While searching for his missing sister in Northern Thailand, a fitness vlogger is introduced to the legend of Saming, a shapeshifting tiger that consumes and replaces its victims. Ignoring warnings from the locals, he ventures into the jungle, believing his sister vanished there. As his trek leads him deeper into the brush, his companions disappear one-by-one, and he finds himself stalked by a mysterious spirit in the form of his sister.

Review

First-time director Rungroj Park Rojanachotikul takes an online-influencer approach to kick things off with Saming (U.K./Thailand, 2026) before the characters have to abandon their screen personalities as they fight for their lives.
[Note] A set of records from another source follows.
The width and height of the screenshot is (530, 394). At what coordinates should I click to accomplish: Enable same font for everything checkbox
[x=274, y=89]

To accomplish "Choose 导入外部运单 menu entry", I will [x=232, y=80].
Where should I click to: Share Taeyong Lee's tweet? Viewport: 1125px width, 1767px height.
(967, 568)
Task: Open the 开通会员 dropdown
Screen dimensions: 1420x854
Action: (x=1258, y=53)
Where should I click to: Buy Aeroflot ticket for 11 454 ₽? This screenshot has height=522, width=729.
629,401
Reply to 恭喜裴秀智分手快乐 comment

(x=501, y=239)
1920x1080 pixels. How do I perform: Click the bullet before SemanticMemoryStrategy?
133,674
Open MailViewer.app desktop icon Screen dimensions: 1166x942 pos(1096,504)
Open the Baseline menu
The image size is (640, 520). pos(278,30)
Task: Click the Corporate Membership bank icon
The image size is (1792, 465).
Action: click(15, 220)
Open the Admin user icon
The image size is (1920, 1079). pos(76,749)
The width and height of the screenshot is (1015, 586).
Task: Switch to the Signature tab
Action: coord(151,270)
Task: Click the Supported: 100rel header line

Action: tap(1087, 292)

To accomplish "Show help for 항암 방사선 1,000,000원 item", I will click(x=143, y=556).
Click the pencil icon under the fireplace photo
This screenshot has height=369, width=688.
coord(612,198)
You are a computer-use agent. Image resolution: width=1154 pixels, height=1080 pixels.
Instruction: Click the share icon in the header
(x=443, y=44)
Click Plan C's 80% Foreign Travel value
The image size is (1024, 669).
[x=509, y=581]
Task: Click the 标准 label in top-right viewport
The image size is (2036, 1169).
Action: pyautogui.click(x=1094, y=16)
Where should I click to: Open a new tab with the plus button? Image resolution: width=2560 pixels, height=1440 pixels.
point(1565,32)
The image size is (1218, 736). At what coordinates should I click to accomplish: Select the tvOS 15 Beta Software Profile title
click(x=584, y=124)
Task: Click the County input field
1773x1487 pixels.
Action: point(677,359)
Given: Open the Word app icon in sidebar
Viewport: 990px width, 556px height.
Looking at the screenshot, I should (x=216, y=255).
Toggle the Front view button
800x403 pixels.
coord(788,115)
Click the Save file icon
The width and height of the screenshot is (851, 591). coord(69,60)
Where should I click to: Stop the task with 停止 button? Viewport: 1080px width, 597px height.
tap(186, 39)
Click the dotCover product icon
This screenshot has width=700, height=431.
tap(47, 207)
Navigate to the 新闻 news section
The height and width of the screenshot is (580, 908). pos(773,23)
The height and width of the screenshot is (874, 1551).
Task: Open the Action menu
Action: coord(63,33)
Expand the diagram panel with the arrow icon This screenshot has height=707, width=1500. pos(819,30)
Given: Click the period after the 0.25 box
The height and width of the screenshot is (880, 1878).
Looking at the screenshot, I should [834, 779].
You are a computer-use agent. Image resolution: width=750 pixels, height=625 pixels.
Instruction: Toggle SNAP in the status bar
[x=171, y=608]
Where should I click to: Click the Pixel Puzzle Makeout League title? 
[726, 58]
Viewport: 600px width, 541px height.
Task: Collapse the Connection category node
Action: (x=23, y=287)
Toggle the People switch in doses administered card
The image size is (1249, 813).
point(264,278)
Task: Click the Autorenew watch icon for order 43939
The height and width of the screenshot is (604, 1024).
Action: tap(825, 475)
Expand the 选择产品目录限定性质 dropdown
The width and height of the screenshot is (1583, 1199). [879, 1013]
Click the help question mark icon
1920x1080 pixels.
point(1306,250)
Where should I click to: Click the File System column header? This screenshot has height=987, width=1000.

Fitness influencer Louis (Louis James) and his travel vlogger friend Jear (Jear Humphries, who cowrote the screenplay with Rojanachotikul) team up with Louis’ ex-girlfriend Sarah (Sarah Alexandra Marks) and her actress friend Sandra (Sandra Juengling) to search for Louis’s missing sister, believed to be somewhere in the jungles of Thailand. Louis eventually waves off warnings about a shape-shifting tiger spirit that can assume human forms despite Jear’s concerns about their validity, and seasoned fear-fare fanatics can guess that his decision is a rather unwise one. 

Local color in Bangkok and in the areas far from the city is on full display. James and Marks are seasoned actors and give strong lead performances here. The two have appeared together in director Howard J. Ford’s Thailand-set River of Blood (2024), for which Rojanachotikul was the cinematographer, and most recently in this year’s creature feature Bone Keeper (reviewed here). They are joined by newcomers Humphries, Juengling, and Thai talent in smaller but important roles, all of whom give fine supporting turns. Rojanachotikul follows most of the expected tropes of found-footage shockers, though the Thai setting and folk horror aspects add unique flavor to Saming.          

Saming screened as part of San Francisco’s Unnamed Footage Festival, which ran March 24–29, 2026.